Positions available at Mutual Mobile include iPhone, Android and BlackBerry app developer, user interface and user experience designer, project manager and sales consultant.
“We are hiring across the board at the moment,” says Gaddis, who formerly was technology director at the Hill Country Conservancy in Austin. “We will interview anyone who is extremely talented or well-versed in any aspect of mobile.”
To check out the company’s job postings, click here. You can submit your resume to email@example.com. Because Mutual Mobile receives so many job applications, Gaddis recommends sending work samples “that really stand out.”
Customers of Mutual Mobile include Cisco Systems Inc., Del Monte Foods Co., Dell Inc., Gowalla Inc., Harvard Business Review, Hoover’s Inc. and StumbleUpon Inc.
“We plan to continue our mission to build out the most capable, mobile-specialized technology consultancy in the U.S.,” Gaddis says. “Our core competency is pushing the limits of mobile technology by partnering with forward-thinking brands and agencies who really want to stand out.”

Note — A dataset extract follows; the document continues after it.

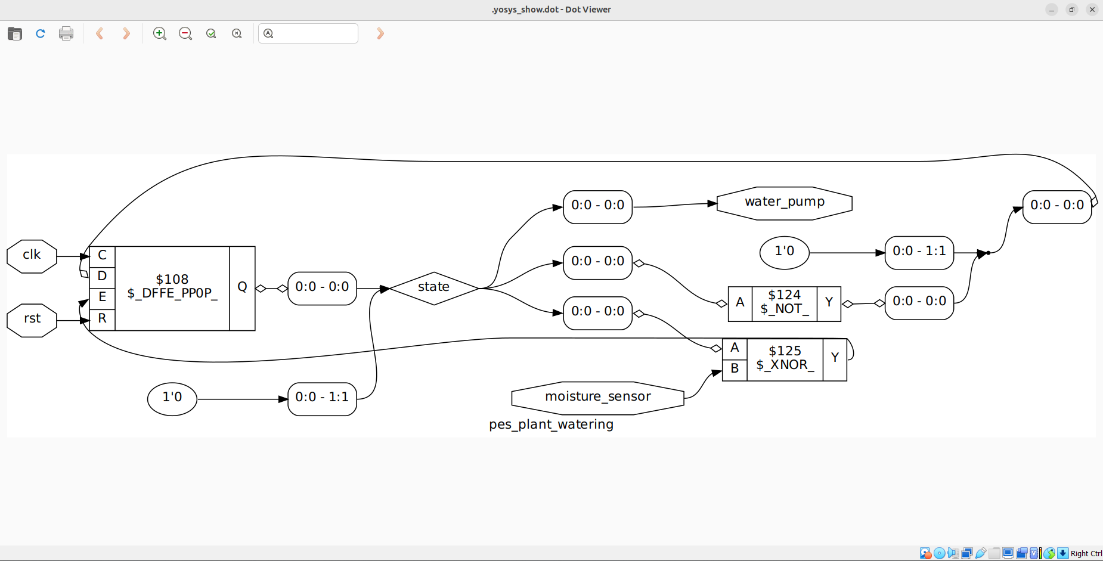Open VirtualBox optical drive indicator
The width and height of the screenshot is (1103, 561).
(940, 553)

To date, Mutual Mobile hasn’t accepted any outside investments, Gaddis says. The company was founded in 2007.
“We are a lean, efficient team and currently don’t have any plans to seek funding,” he says.
To watch a video of Mutual Mobile’s chief technology officer and co-founder, Mickey Ristroph, discussing how to build successful mobile apps, click here.

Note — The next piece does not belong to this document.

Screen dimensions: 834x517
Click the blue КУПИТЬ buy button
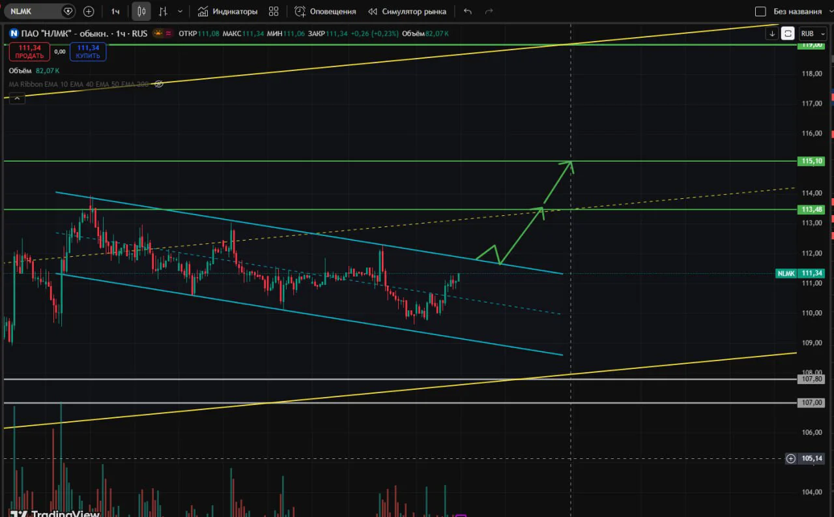tap(88, 52)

Just six months after announcing it was setting up an Austin office, LegalZoom.com Inc. is employing about 50 people in Central Texas and is hiring another 25.
Positions that LegalZoom, a provider of online legal services, is filling for its call center, sales and back-office operations in Austin include customer service manager, customer service specialist, inbound sales specialist, outside sales specialist and legal document preparation specialist. LegalZoom’s average annual salary for a manager in Austin is $125,000; it’s $65,000 for a supervisor.

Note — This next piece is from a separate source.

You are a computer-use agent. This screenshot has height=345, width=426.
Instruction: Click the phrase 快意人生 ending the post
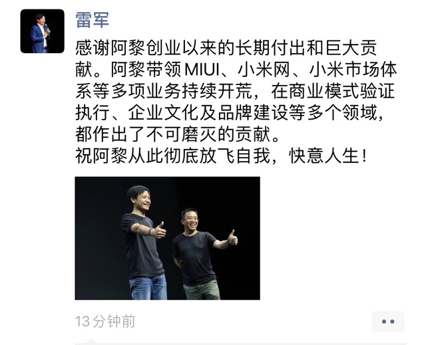pos(324,156)
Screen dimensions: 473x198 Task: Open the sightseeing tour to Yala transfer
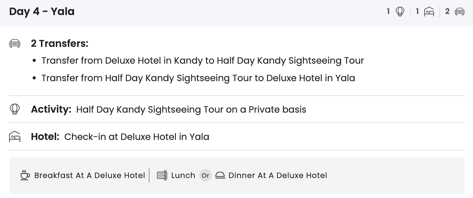[x=198, y=78]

In March, privately held LegalZoom occupied about 25,000 square feet at Quarry Oaks in Northwest Austin. The company plans to employ 600 people in Austin within 10 years.
Under an agreement with the City of Austin, LegalZoom promised to create 50 full-time jobs here by the end of 2010. The 10-year agreement targets December 2014 for LegalZoom to reach the 600-job mark; LegalZoom is supposed to receive incentive money from the city each year through 2019.
“We are very pleased with our decision to make Austin our home to support the continued growth and expansion of the LegalZoom business, and fully intend to meet the 600-job target over the 10-year period,” says Mike Wilson (photo), the company’s vice president of operations in Austin.
LegalZoom, founded in 2000, received $1 million from the Texas Enterprise Fund and $200,000 in incentives from the City of Austin to set up a regional office here. The Austin location is LegalZoom’s first away from its headquarters in Los Angeles. LegalZoom says it’s making a capital investment of more than $11.7 million in Austin from 2010 through 2012.
According to the City of Austin agreement, the average annual salary this year for LegalZoom jobs in Austin is $42,000.
Austin was one of three finalists for LegalZoom’s regional headquarters. The company employs about 400 people in Los Angeles.